Question

Limma linear fit residual standard deviation calculation

0

Entering edit mode

krassowski.michal ▴ 40

@krassowskimichal-19240

Last seen 5.0 years ago

This is a low-level question, but I am very curious about the reason for limma calculating the residual standard deviation (sigma) in lmFit (or more precisely, lm.series) as:

# 1. lm.series
sqrt(mean(out$effects[-(1:out$rank)]^2))

rather than:

# 2. what I would expect
x <- out$residuals
sqrt(sum((x - mean(x))^2) / (length(x) - out$rank))

Is there a numerical advantage of using the former, or some special case in which it would give different result?
Would anyone be able to provide a reference on this way of calculating the residual standard deviation?

In my comparisons, the two are very comparable (mean absolute difference on the order of 1e-17), though I do not have a good intuition for the maths of effects.

Initially, I thought that it might be related to performance, but a simple benchmark suggests that the second option is actually faster:

690 ms ± 17.5 ms per loop (mean ± std. dev. of 7 runs, 100000 loops each)
455 ms ± 28.8 ms per loop (mean ± std. dev. of 7 runs, 100000 loops each)

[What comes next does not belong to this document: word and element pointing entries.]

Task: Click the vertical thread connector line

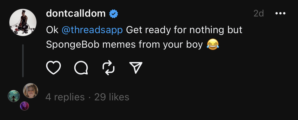Action: tap(23, 61)
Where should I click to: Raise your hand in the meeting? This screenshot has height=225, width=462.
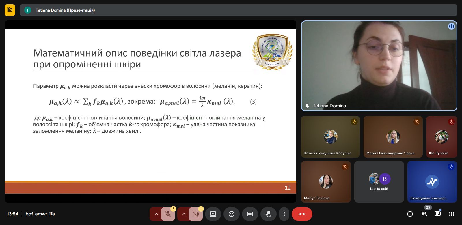click(x=268, y=214)

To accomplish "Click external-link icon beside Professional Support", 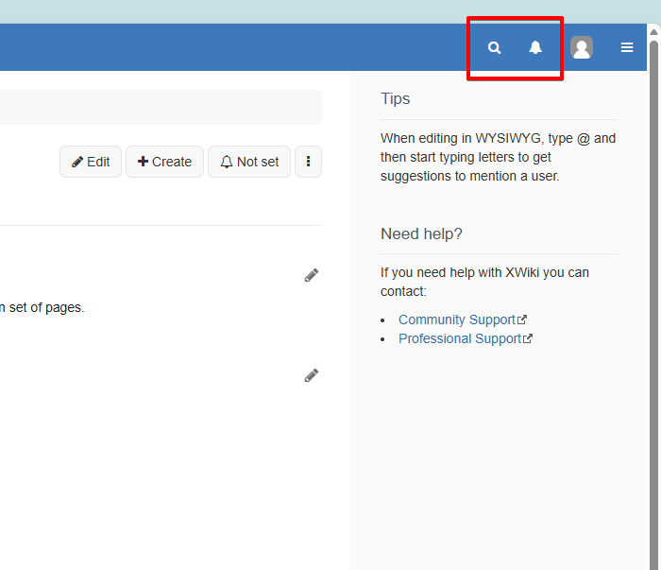I will tap(528, 338).
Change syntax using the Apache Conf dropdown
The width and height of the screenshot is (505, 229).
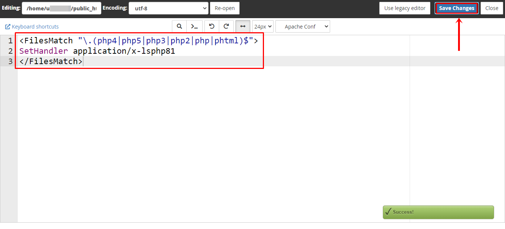pos(303,26)
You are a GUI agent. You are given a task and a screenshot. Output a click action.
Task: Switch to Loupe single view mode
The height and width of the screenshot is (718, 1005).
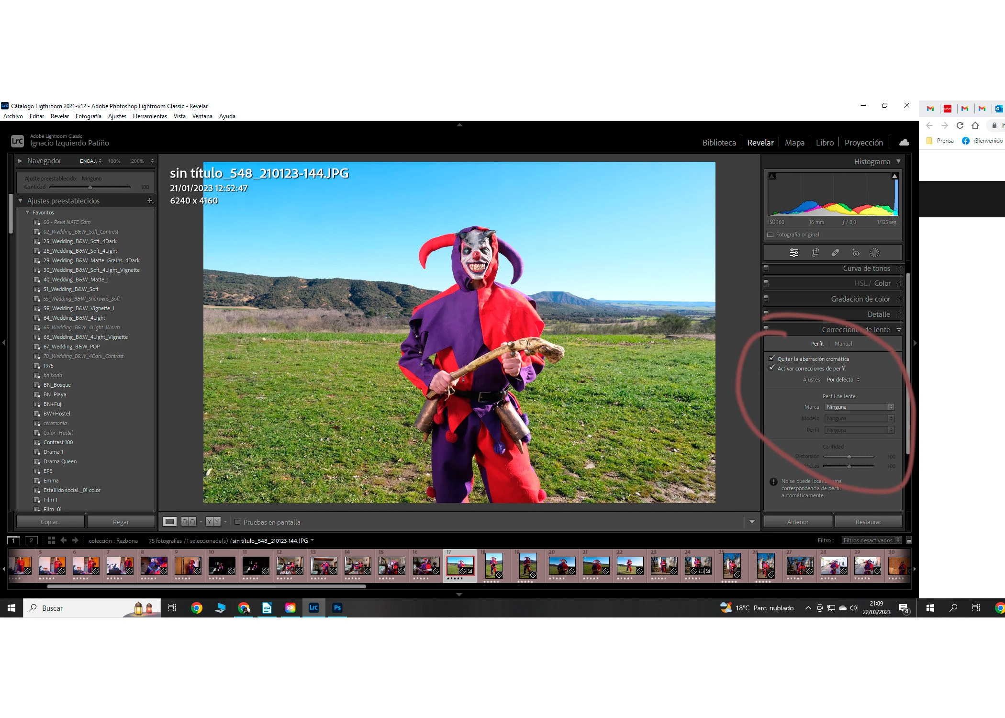coord(169,522)
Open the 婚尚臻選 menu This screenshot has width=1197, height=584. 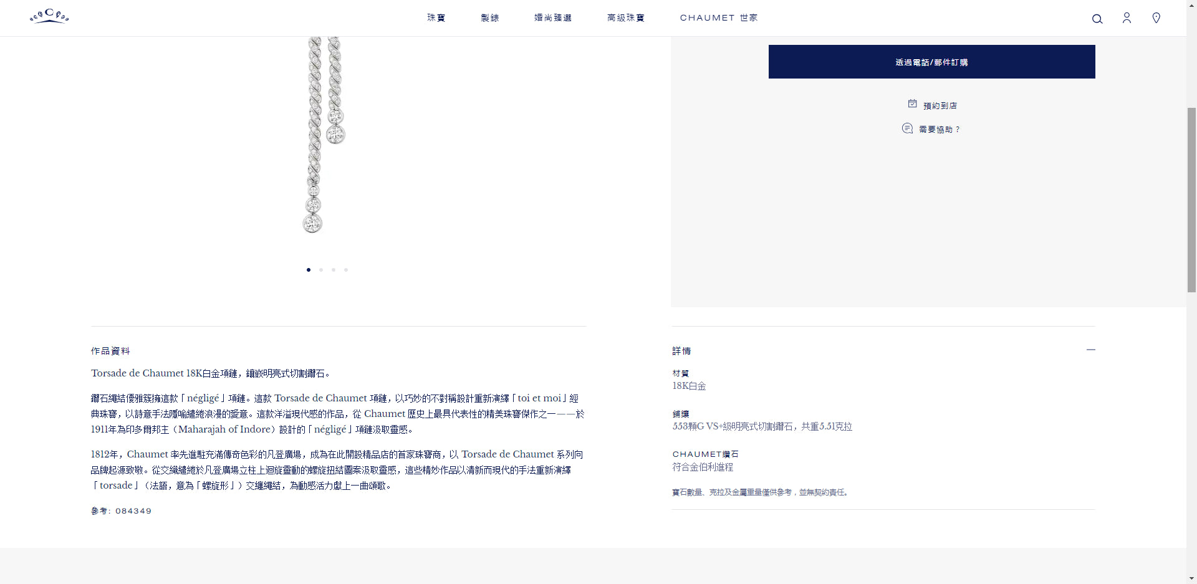pyautogui.click(x=553, y=18)
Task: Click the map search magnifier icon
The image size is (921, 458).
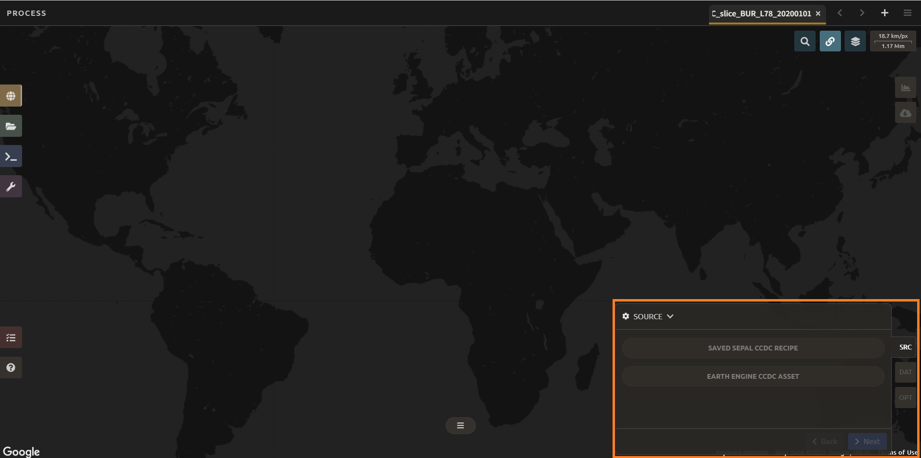Action: 805,42
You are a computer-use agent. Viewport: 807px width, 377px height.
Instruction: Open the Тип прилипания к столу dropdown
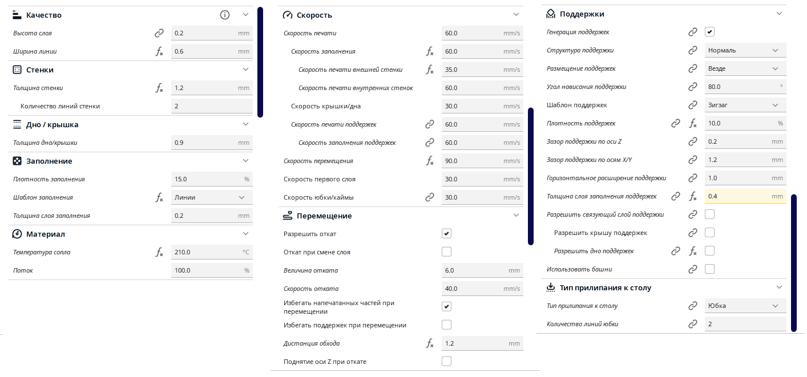(745, 306)
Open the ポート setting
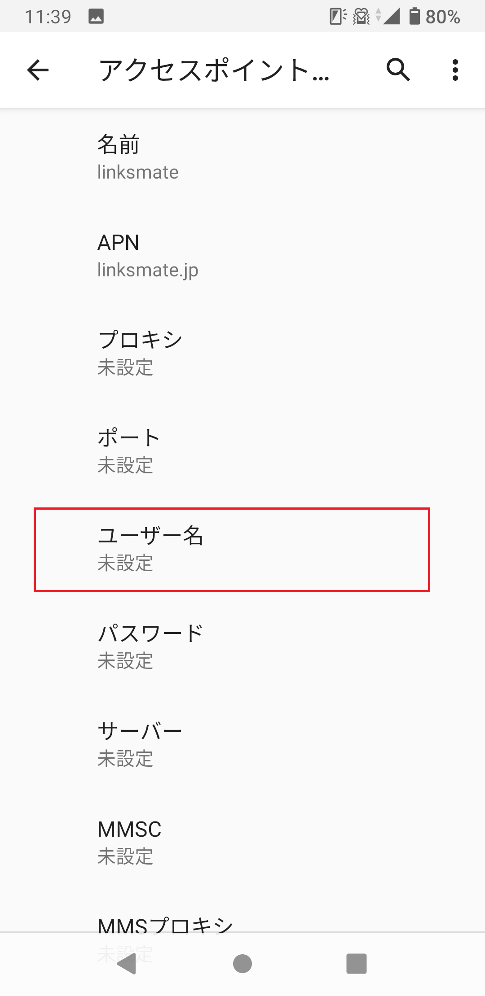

Also, the latter gives results closer to the R's stats::sigma function:

stats::sigma(lm(y ~ X))

with the mean absolute difference on the order of 1e-19 for my test dataset (1e-17 for the lm.series implementation).

limma • 1.2k views

ADD COMMENT • link updated 5.7 years ago by Gordon Smyth 52k • written 5.7 years ago by krassowski.michal ▴ 40

score 3 · Accepted Answer · 2019-07-22

As you've already confirmed, limma gives the correct answer.

Your formula for sigma would fail if y contains NA or if X does not span the intercept term. However a slight correction:

sum(out$residuals^2, na.rm=TRUE) / out$df.residual

would work and could equally have been used by limma. The formula that limma uses agrees with how one would compute sigma at the C level but, at the R level, it gets slowed down very slightly by having to subset the effects vector.

If you want to understand what the effects are, you might start with these references:

http://www.statsci.org/smyth/pubs/EoB/ban041-.pdf https://onlinelibrary.wiley.com/doi/full/10.1002/0470011815.b2a14022

Mathematically, the effects are Q^T y where Q is from the QR decomposition of X / sqrt(weights).

BTW, I do not normally answer questions about limma code, only about how limma behaves at the user level. I've made an exception here because you're a student, but time just doesn't allow me to do that on a regular basis.